GERMANY’s RoadAds is taking orders for e-ink displays that are
mounted on the back of trailers.
Unlike the ink-on-tarp adverts on the more than 10 000 trucks that
use the N3 each day, the e-ink displays automatically change content depending
on which province or country the truck is driving through.
RoadAds has created the electronic display boards in partnership
with Mercedes and the electronic signage company Visionect.
Visionect said the Truckside ads generate 2,5 times more attention
than static billboards, with an advertisement on a truck or trailer resulting in
between 30 000 to 70 000 views a day in Germany.

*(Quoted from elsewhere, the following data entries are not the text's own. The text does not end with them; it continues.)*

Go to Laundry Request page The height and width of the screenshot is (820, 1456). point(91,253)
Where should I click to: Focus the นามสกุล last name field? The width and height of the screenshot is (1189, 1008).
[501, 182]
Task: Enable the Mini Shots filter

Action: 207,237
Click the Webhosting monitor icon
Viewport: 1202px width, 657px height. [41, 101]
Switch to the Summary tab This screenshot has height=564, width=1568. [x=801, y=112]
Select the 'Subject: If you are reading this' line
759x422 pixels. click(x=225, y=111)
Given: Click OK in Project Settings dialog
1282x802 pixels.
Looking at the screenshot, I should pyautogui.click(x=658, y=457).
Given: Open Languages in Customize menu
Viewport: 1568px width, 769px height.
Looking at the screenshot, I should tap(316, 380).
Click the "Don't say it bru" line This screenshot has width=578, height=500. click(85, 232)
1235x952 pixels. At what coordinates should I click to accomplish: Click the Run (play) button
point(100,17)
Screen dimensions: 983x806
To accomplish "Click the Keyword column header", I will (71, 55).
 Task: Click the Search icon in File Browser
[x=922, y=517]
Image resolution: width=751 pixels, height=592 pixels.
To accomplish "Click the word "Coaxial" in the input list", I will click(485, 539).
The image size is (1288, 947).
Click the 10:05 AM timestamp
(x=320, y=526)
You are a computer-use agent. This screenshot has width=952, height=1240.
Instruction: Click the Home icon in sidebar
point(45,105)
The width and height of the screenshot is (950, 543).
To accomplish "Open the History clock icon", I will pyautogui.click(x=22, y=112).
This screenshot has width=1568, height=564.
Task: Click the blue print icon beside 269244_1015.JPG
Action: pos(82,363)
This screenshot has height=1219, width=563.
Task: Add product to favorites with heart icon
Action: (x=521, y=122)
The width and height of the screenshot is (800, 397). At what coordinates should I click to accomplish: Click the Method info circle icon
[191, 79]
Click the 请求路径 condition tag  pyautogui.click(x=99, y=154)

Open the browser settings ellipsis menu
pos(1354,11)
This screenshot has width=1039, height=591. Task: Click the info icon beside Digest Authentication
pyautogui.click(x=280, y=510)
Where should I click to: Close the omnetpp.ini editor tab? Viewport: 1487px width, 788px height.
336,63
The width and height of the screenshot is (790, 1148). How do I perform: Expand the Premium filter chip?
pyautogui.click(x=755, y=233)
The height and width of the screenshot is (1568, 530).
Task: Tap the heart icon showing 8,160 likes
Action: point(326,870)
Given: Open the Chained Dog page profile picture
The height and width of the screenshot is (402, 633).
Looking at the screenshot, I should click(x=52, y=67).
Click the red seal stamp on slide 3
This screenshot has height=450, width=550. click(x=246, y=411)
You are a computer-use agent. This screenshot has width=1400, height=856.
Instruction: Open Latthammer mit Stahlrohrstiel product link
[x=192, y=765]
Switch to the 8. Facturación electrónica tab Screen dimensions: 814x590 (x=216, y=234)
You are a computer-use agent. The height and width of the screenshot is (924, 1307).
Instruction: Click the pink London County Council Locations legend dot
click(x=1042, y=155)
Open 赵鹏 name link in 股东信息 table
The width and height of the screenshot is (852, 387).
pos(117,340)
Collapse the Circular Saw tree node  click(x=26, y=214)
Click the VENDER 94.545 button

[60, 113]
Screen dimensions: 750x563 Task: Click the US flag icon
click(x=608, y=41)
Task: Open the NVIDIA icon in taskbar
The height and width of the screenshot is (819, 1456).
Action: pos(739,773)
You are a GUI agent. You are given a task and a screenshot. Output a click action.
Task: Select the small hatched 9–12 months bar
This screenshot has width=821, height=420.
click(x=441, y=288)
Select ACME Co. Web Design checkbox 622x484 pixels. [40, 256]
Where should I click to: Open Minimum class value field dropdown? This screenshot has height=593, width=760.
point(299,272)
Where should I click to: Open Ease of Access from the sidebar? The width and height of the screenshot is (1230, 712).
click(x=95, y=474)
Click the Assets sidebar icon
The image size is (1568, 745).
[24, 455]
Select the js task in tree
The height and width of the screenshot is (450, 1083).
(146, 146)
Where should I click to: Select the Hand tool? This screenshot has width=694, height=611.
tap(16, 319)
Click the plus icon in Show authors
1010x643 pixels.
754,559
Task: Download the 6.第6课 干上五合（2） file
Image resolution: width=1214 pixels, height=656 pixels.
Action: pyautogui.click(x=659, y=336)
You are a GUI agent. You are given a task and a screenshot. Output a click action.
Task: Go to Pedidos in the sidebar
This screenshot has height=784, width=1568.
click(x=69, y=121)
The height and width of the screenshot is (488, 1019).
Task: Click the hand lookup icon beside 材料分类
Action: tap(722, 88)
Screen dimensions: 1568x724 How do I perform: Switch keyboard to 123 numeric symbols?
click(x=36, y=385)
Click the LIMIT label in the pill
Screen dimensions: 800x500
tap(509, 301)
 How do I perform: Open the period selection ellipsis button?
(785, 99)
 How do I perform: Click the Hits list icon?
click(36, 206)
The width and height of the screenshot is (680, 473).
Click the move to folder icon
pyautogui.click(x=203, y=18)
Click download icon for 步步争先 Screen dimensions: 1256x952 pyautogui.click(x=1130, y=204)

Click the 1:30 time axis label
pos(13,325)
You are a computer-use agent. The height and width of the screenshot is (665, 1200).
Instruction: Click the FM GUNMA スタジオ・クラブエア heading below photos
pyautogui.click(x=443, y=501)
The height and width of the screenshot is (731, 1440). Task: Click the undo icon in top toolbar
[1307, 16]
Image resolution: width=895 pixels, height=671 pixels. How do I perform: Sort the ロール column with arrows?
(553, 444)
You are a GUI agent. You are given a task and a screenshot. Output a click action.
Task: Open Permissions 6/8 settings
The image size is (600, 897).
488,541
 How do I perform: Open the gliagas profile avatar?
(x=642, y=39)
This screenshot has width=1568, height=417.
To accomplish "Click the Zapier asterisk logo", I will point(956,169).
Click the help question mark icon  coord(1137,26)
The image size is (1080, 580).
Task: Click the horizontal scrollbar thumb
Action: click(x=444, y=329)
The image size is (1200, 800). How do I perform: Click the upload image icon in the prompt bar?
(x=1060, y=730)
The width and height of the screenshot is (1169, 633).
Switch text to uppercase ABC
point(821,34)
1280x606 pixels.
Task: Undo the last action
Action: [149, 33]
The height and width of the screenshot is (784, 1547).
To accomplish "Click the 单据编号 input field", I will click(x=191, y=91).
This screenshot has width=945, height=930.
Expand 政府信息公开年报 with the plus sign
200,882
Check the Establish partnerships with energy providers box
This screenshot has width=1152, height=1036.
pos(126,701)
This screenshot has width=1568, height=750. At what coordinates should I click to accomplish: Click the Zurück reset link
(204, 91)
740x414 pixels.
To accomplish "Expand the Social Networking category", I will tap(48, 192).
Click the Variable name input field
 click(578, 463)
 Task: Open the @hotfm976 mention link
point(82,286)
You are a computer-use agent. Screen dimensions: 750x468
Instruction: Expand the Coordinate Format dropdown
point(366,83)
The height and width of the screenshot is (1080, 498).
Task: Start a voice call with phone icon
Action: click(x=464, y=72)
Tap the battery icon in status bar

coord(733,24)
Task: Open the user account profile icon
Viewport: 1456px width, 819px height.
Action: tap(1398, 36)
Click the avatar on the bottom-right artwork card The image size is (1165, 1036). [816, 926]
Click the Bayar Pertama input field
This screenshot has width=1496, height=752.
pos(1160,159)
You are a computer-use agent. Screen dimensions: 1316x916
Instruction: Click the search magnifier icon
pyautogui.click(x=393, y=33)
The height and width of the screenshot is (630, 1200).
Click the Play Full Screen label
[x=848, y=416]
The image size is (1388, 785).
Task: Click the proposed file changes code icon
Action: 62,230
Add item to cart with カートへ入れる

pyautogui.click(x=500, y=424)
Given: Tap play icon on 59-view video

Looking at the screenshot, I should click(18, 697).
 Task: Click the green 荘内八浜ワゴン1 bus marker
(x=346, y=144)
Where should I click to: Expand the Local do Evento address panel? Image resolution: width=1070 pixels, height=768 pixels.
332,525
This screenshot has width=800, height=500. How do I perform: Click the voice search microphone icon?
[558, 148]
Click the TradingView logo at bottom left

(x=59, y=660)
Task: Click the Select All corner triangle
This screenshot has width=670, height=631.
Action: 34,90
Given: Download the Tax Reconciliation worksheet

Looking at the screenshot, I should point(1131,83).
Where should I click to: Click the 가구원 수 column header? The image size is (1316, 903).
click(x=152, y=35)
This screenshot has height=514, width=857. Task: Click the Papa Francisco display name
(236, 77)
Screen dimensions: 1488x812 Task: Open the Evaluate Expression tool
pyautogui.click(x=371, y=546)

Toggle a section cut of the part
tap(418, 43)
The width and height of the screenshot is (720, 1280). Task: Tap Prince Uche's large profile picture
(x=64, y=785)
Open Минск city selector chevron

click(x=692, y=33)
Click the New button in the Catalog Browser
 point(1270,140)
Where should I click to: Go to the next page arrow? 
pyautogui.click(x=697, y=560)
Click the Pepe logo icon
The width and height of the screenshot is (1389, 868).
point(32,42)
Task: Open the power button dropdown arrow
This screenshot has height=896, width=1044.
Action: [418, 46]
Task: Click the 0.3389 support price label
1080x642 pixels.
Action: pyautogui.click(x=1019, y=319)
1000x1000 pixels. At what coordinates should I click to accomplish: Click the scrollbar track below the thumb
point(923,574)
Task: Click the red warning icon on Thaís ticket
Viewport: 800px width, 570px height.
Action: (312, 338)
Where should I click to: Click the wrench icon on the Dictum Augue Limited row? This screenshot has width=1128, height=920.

Each board uses four 32-inch e-ink screens, joined edge-to-edge to
create a 0,9 x 1,5-metre display. Like the words on an e-reader’s screen, the
e-ink display can be seen in bright sunlight, and they use the truck’s battery
when they are changing display content.
Because they don’t emit light, they won’t dazzle drivers who are
following behind at night. Each unit comes with a GPS, Internet connectivity and
Wi-Fi so that ads can download and display only local advertising from RoadAds’
server.
If updating via 4G, the billboard connects to a server to receive
new content, with a subset of all possible advertisements always pre-buffered on
the billboard itself in case of mobile network unavailability. When connecting
over Wi-Fi, the billboard is controlled locally on any mobile device.
Apart from adverts, the trucks can display information on the road
or even relay images of the traffic in front of the truck to the drivers who are
following in the rear, as Panasonic is doing now with a similar pilot in Russia.
RoadAds will be testing the screens in November and said it expects
the first 1 000 electronic paper truck displays will be sold in June next year.